I can decipher a loud and demonstrated commitment by the Nigerian Military that like the Chibok girls and thousands of other Nigerians freed from Boko Haram captivity; the Dapchi schoolgirls too would be rescued.
Therefore, I don’t think those who feel the Dapchi abductions are enough to obliterate the records we have set in winning the terrorism war are truthful. Or should the incident even be a reason strong enough to reduce our appreciation of the efforts by the FGN or belittle the efforts and determination of the Nigerian military to rid our country of terrorists.
Looking back at where Nigeria started the journey against terrorists, we can proudly assert today of more pluses than minuses. In the last nearly three years of the present government, no bomb has exploded in Abuja, Kano, Kaduna, Plateau and so forth. There are neither terrorists in Abuja nor are their shadows sighted anywhere in Southern Nigeria. Boko Haram terrorists have virtually disappeared from their prime and proudest of places in Nigeria.

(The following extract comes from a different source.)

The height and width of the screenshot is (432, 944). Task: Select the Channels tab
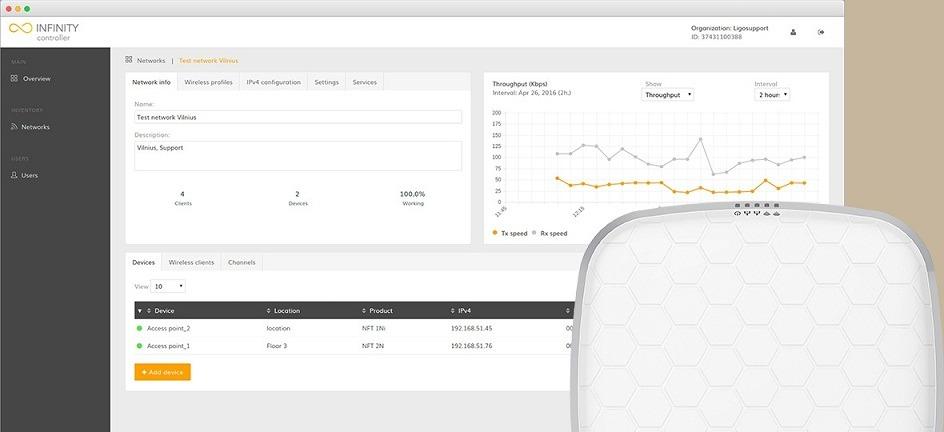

The remnants’ of insurgents have confined themselves to obscure localities, from where they sneak out to launch attacks like the unfortunate abduction of the Dapchi girls. But again, like the nearly 30, 000 Nigerians held captive by terrorists, but released by the Nigerian Army, this incident is too infinitesimal to either dampen the morale or resolve of the Nigerian Military in anyway. I sympathize with the parents of the victims, but a little patience and encouragement of Nigerian troops is most germane now.
Madu is a researcher at the Badagry Leadership Institute and contributed this piece from Lagos.